A frisson runs round the room [well, my room, anyway] as Robin Gibb is called on to present an award. Will he rip Graham Norton's head off live on national telly? Sadly, no.
"Now, for these next two presenters," says Davina, "imagine you've had a really bad curry." Cue ring-stinglingly shit humour from Matt Lucas and someone else pretending to be Charlotte Church and Eminem.
"Now it's breast British male," says Davina. "Ooh, sorry, I meant best." No, dear, you meant breast. Cue Robbie Williams making a tit of himself, dialling in another acceptance speech. Offscreen, I imagine, nubile handmaidens massage beer into his pampered rump.
I swear I hear Davina introduce Denise Van Outen with the following sentence "She's most famous for her recipe for sausages inside her with lemon thyme".
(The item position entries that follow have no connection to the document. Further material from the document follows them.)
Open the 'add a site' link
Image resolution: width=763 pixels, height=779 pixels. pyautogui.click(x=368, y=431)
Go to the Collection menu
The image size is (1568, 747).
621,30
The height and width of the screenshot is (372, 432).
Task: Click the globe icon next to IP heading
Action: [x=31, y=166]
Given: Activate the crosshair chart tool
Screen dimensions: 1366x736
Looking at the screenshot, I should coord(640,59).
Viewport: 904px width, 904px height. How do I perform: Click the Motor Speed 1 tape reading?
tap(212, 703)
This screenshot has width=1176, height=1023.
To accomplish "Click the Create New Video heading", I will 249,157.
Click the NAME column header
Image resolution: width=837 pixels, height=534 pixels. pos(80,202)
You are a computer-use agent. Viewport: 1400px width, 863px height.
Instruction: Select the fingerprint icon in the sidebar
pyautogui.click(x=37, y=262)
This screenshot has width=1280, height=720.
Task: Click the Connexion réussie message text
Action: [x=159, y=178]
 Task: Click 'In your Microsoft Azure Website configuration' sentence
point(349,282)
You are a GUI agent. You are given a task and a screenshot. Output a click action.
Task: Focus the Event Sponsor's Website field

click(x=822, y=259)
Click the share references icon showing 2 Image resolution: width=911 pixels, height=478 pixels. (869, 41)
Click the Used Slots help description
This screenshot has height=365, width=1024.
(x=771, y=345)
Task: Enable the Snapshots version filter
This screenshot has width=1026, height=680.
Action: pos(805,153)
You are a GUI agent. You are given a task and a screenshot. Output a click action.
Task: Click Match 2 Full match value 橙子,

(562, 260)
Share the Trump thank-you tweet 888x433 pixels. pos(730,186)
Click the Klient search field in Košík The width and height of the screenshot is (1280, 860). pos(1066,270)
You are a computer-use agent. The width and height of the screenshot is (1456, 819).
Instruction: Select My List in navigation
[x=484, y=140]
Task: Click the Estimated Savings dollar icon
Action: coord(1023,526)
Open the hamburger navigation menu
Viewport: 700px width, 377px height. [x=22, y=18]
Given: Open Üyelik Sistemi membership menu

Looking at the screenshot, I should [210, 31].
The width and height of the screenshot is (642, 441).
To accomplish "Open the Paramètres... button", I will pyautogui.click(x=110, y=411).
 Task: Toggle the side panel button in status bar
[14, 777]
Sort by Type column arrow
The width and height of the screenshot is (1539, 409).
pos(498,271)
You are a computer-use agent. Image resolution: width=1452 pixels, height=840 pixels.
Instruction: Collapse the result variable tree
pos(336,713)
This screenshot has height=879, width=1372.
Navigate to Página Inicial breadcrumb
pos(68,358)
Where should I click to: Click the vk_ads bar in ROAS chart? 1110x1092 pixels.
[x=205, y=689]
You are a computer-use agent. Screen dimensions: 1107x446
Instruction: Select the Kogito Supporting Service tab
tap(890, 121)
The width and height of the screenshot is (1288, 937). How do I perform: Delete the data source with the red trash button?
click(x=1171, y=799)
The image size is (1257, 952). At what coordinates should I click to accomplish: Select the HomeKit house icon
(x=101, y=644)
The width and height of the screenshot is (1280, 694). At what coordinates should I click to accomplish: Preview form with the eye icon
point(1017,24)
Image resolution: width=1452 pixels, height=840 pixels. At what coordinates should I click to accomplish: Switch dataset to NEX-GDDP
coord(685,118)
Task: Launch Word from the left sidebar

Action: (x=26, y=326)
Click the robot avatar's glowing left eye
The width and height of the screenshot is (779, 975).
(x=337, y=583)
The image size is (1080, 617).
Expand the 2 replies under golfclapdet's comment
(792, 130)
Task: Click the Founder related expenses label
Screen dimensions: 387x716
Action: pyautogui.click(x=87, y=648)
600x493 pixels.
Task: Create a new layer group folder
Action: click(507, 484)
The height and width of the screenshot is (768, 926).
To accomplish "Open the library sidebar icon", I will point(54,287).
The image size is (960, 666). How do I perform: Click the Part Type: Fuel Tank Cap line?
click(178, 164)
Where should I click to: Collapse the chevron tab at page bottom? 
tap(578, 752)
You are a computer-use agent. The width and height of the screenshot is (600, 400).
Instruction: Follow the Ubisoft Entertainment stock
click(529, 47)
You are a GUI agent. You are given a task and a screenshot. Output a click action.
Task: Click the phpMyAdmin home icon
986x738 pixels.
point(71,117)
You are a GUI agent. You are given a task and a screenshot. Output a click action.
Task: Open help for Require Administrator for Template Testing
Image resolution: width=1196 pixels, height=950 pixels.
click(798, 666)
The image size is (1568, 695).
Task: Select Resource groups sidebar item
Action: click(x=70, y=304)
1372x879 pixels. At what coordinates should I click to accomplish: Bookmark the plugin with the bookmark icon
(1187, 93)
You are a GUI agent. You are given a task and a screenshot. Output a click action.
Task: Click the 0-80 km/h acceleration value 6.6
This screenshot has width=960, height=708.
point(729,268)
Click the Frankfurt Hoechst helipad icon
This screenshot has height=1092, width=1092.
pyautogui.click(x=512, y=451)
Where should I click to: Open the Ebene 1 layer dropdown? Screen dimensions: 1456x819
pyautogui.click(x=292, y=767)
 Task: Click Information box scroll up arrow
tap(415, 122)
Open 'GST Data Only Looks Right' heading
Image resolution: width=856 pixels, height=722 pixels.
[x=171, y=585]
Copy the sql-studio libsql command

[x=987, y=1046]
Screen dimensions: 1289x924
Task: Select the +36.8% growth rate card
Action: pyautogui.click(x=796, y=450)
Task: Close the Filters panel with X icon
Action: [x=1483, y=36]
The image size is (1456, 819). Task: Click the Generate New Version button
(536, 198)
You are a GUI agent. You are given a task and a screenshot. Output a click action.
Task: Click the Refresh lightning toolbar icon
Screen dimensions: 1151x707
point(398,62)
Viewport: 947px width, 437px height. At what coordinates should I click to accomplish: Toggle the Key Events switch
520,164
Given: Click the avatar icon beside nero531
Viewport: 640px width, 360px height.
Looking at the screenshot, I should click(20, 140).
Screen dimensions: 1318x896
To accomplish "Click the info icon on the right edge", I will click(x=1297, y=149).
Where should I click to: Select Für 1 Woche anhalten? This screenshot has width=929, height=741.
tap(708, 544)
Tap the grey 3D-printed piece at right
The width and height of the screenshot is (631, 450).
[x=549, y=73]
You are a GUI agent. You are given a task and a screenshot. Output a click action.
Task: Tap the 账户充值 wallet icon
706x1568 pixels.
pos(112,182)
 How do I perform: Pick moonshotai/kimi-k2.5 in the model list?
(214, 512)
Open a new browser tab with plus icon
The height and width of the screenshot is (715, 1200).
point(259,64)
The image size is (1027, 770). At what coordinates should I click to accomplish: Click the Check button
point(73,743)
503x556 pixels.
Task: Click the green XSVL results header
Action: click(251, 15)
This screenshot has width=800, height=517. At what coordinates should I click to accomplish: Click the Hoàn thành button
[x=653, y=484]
Ooh! And then it's time for Justin Timberlake. I get so excited I knock my bottle of wine over, so miss the first part of his act while I suck wine out the carpet. Anyway, our Just manages to look gorgeous despite wearing the white trackpants and hooded top last seen on the kid wot nicked your mobile. And then he and Kylie Minogue do a mercifully brief rendition of Blondie's "Rapture". Kylie looks a million dollars - literally: glossy, hard, enamelled. But she's a trouper at heart and her rap bit is more Listen With Mother: "Are You Sitting Comfortably? Good, Let's Rap With Auntie Kylie". Justin's falsetto bit is just, "Oh, no, dear, don't!"
The auditorium is looking half-empty, with whole tranches of empty seats. Given this year's policy of no alcohol inside the venue, the stars have no doubt gone off to the bar.
I've had just about enough by now, and when David Gray starts wailing "Meet me on the other side; I'll see you on the other side", I take his advice and switch to the BBC for the Cherie Blair / Carole Caplin / Peter "Conman" Foster documentary. Even dodgier hairstyles and less believable sanctimonious speeches. Ah, the Brits.